» REQUIREMENT: The records below need to be printed in full. Keep each one exact.

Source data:
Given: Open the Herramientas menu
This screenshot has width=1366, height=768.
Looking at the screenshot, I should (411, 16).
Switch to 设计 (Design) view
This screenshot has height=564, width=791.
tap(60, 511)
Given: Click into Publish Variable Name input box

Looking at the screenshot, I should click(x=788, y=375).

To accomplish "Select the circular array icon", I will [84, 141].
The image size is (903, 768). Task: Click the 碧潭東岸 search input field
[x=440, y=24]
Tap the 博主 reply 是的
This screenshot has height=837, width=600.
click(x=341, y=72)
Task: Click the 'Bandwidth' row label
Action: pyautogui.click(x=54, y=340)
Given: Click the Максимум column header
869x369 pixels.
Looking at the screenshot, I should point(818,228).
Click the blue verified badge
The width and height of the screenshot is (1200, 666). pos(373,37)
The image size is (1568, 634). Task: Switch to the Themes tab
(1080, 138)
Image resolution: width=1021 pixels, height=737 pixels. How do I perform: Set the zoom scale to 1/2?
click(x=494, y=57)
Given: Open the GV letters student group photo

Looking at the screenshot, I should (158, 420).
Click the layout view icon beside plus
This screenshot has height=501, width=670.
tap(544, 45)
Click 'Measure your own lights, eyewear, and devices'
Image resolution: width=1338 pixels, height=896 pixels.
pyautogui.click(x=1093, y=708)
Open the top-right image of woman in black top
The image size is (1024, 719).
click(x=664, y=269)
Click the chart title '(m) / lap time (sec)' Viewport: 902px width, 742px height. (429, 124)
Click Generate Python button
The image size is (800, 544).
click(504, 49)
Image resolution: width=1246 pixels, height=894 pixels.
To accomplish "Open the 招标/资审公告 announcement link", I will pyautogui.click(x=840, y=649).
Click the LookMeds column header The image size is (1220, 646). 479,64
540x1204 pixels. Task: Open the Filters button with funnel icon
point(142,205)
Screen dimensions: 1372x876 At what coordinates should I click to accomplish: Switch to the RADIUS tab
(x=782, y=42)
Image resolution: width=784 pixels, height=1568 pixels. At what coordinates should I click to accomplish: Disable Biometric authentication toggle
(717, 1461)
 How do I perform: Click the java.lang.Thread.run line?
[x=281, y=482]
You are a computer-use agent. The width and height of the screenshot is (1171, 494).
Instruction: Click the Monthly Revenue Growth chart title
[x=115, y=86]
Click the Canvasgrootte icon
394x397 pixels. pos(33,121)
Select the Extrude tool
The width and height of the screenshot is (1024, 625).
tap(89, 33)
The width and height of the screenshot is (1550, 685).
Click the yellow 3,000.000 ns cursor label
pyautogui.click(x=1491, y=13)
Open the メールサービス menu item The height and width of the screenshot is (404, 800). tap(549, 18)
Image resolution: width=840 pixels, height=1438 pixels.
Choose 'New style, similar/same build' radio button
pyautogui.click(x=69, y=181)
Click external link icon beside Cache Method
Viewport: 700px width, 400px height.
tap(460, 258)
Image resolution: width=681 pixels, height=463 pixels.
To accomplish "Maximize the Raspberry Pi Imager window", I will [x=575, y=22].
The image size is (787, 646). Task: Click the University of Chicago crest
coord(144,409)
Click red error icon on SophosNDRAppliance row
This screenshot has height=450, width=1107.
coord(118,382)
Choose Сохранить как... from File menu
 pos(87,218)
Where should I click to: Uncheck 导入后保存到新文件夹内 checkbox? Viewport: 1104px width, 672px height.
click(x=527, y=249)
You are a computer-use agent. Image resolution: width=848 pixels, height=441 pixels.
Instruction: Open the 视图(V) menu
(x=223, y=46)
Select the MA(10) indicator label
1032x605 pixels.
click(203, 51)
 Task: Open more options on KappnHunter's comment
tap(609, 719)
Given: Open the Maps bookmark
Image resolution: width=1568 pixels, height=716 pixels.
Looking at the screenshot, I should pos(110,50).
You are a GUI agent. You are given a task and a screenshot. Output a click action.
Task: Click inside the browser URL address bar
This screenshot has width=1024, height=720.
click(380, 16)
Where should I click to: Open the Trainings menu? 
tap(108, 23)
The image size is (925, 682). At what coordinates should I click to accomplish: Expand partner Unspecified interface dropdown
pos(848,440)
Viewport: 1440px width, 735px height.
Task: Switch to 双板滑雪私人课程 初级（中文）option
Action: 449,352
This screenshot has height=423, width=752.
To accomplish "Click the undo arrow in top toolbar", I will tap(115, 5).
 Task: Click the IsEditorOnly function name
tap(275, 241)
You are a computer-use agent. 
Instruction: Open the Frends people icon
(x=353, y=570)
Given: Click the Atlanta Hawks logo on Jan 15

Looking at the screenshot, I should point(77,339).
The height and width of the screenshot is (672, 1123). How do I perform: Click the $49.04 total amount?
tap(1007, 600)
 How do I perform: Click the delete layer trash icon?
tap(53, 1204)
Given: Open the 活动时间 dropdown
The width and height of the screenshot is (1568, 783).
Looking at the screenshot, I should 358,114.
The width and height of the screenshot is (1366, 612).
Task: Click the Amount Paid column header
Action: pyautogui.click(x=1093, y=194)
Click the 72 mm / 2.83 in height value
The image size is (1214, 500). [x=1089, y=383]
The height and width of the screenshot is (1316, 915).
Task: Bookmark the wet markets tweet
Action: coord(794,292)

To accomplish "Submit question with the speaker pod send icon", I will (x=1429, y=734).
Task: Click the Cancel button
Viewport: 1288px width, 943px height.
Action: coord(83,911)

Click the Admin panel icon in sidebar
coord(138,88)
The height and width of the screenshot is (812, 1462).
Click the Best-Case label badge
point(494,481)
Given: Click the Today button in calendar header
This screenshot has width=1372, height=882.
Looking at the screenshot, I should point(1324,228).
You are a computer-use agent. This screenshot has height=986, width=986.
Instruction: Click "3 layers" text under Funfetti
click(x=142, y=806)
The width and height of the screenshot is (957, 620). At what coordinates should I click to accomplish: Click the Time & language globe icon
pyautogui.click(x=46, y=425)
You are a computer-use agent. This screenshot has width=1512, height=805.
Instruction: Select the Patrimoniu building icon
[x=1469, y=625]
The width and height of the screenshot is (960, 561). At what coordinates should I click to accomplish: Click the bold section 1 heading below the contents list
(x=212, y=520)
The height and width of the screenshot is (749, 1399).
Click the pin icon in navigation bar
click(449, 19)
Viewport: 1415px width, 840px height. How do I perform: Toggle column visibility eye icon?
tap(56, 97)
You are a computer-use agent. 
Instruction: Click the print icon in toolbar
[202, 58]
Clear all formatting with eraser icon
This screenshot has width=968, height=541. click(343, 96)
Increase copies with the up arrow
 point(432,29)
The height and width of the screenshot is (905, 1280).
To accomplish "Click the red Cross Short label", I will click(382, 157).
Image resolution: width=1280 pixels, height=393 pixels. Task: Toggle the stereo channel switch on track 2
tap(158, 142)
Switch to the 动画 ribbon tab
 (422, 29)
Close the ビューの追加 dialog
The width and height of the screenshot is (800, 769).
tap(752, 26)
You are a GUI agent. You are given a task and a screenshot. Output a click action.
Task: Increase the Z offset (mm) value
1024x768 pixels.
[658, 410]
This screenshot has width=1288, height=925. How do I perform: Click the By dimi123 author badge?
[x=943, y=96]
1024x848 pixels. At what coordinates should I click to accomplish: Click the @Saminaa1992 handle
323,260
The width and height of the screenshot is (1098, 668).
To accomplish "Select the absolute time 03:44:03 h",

» RESULT OF THIS EXERCISE:
Given: Open the Herramientas menu
This screenshot has width=1366, height=768.
Looking at the screenshot, I should (411, 16).
Switch to 设计 (Design) view
This screenshot has height=564, width=791.
tap(60, 511)
Given: Click into Publish Variable Name input box

Looking at the screenshot, I should click(x=788, y=375).

To accomplish "Select the circular array icon", I will [84, 141].
The image size is (903, 768). Task: Click the 碧潭東岸 search input field
[x=440, y=24]
Tap the 博主 reply 是的
This screenshot has height=837, width=600.
click(x=341, y=72)
Task: Click the 'Bandwidth' row label
Action: pyautogui.click(x=54, y=340)
Given: Click the Максимум column header
869x369 pixels.
Looking at the screenshot, I should point(818,228).
Click the blue verified badge
The width and height of the screenshot is (1200, 666). pos(373,37)
The image size is (1568, 634). Task: Switch to the Themes tab
(1080, 138)
Image resolution: width=1021 pixels, height=737 pixels. How do I perform: Set the zoom scale to 1/2?
click(x=494, y=57)
Given: Open the GV letters student group photo

Looking at the screenshot, I should (158, 420).
Click the layout view icon beside plus
This screenshot has height=501, width=670.
tap(544, 45)
Click 'Measure your own lights, eyewear, and devices'
Image resolution: width=1338 pixels, height=896 pixels.
pyautogui.click(x=1093, y=708)
Open the top-right image of woman in black top
The image size is (1024, 719).
click(x=664, y=269)
Click the chart title '(m) / lap time (sec)' Viewport: 902px width, 742px height. (429, 124)
Click Generate Python button
The image size is (800, 544).
click(504, 49)
Image resolution: width=1246 pixels, height=894 pixels.
To accomplish "Open the 招标/资审公告 announcement link", I will pyautogui.click(x=840, y=649).
Click the LookMeds column header The image size is (1220, 646). 479,64
540x1204 pixels. Task: Open the Filters button with funnel icon
point(142,205)
Screen dimensions: 1372x876 At what coordinates should I click to accomplish: Switch to the RADIUS tab
(x=782, y=42)
Image resolution: width=784 pixels, height=1568 pixels. At what coordinates should I click to accomplish: Disable Biometric authentication toggle
(717, 1461)
 How do I perform: Click the java.lang.Thread.run line?
[x=281, y=482]
You are a computer-use agent. The width and height of the screenshot is (1171, 494).
Instruction: Click the Monthly Revenue Growth chart title
[x=115, y=86]
Click the Canvasgrootte icon
394x397 pixels. pos(33,121)
Select the Extrude tool
The width and height of the screenshot is (1024, 625).
tap(89, 33)
The width and height of the screenshot is (1550, 685).
Click the yellow 3,000.000 ns cursor label
pyautogui.click(x=1491, y=13)
Open the メールサービス menu item The height and width of the screenshot is (404, 800). tap(549, 18)
Image resolution: width=840 pixels, height=1438 pixels.
Choose 'New style, similar/same build' radio button
pyautogui.click(x=69, y=181)
Click external link icon beside Cache Method
Viewport: 700px width, 400px height.
tap(460, 258)
Image resolution: width=681 pixels, height=463 pixels.
To accomplish "Maximize the Raspberry Pi Imager window", I will [x=575, y=22].
The image size is (787, 646). Task: Click the University of Chicago crest
coord(144,409)
Click red error icon on SophosNDRAppliance row
This screenshot has height=450, width=1107.
coord(118,382)
Choose Сохранить как... from File menu
 pos(87,218)
Where should I click to: Uncheck 导入后保存到新文件夹内 checkbox? Viewport: 1104px width, 672px height.
click(x=527, y=249)
You are a computer-use agent. Image resolution: width=848 pixels, height=441 pixels.
Instruction: Open the 视图(V) menu
(x=223, y=46)
Select the MA(10) indicator label
1032x605 pixels.
click(203, 51)
 Task: Open more options on KappnHunter's comment
tap(609, 719)
Given: Open the Maps bookmark
Image resolution: width=1568 pixels, height=716 pixels.
Looking at the screenshot, I should pos(110,50).
You are a GUI agent. You are given a task and a screenshot. Output a click action.
Task: Click inside the browser URL address bar
This screenshot has width=1024, height=720.
click(380, 16)
Where should I click to: Open the Trainings menu? 
tap(108, 23)
The image size is (925, 682). At what coordinates should I click to accomplish: Expand partner Unspecified interface dropdown
pos(848,440)
Viewport: 1440px width, 735px height.
Task: Switch to 双板滑雪私人课程 初级（中文）option
Action: 449,352
This screenshot has height=423, width=752.
To accomplish "Click the undo arrow in top toolbar", I will tap(115, 5).
 Task: Click the IsEditorOnly function name
tap(275, 241)
You are a computer-use agent. 
Instruction: Open the Frends people icon
(x=353, y=570)
Given: Click the Atlanta Hawks logo on Jan 15

Looking at the screenshot, I should point(77,339).
The height and width of the screenshot is (672, 1123). How do I perform: Click the $49.04 total amount?
tap(1007, 600)
 How do I perform: Click the delete layer trash icon?
tap(53, 1204)
Given: Open the 活动时间 dropdown
The width and height of the screenshot is (1568, 783).
Looking at the screenshot, I should 358,114.
The width and height of the screenshot is (1366, 612).
Task: Click the Amount Paid column header
Action: pyautogui.click(x=1093, y=194)
Click the 72 mm / 2.83 in height value
The image size is (1214, 500). [x=1089, y=383]
The height and width of the screenshot is (1316, 915).
Task: Bookmark the wet markets tweet
Action: coord(794,292)

To accomplish "Submit question with the speaker pod send icon", I will (x=1429, y=734).
Task: Click the Cancel button
Viewport: 1288px width, 943px height.
Action: coord(83,911)

Click the Admin panel icon in sidebar
coord(138,88)
The height and width of the screenshot is (812, 1462).
Click the Best-Case label badge
point(494,481)
Given: Click the Today button in calendar header
This screenshot has width=1372, height=882.
Looking at the screenshot, I should point(1324,228).
You are a computer-use agent. This screenshot has height=986, width=986.
Instruction: Click "3 layers" text under Funfetti
click(x=142, y=806)
The width and height of the screenshot is (957, 620). At what coordinates should I click to accomplish: Click the Time & language globe icon
pyautogui.click(x=46, y=425)
You are a computer-use agent. This screenshot has width=1512, height=805.
Instruction: Select the Patrimoniu building icon
[x=1469, y=625]
The width and height of the screenshot is (960, 561). At what coordinates should I click to accomplish: Click the bold section 1 heading below the contents list
(x=212, y=520)
The height and width of the screenshot is (749, 1399).
Click the pin icon in navigation bar
click(449, 19)
Viewport: 1415px width, 840px height. How do I perform: Toggle column visibility eye icon?
tap(56, 97)
You are a computer-use agent. 
Instruction: Click the print icon in toolbar
[202, 58]
Clear all formatting with eraser icon
This screenshot has width=968, height=541. click(343, 96)
Increase copies with the up arrow
 point(432,29)
The height and width of the screenshot is (905, 1280).
To accomplish "Click the red Cross Short label", I will click(382, 157).
Image resolution: width=1280 pixels, height=393 pixels. Task: Toggle the stereo channel switch on track 2
tap(158, 142)
Switch to the 动画 ribbon tab
 (422, 29)
Close the ビューの追加 dialog
The width and height of the screenshot is (800, 769).
tap(752, 26)
You are a GUI agent. You are given a task and a screenshot. Output a click action.
Task: Increase the Z offset (mm) value
1024x768 pixels.
[658, 410]
This screenshot has width=1288, height=925. How do I perform: Click the By dimi123 author badge?
[x=943, y=96]
1024x848 pixels. At what coordinates should I click to accomplish: Click the @Saminaa1992 handle
323,260
The width and height of the screenshot is (1098, 668).
To accomplish "Select the absolute time 03:44:03 h",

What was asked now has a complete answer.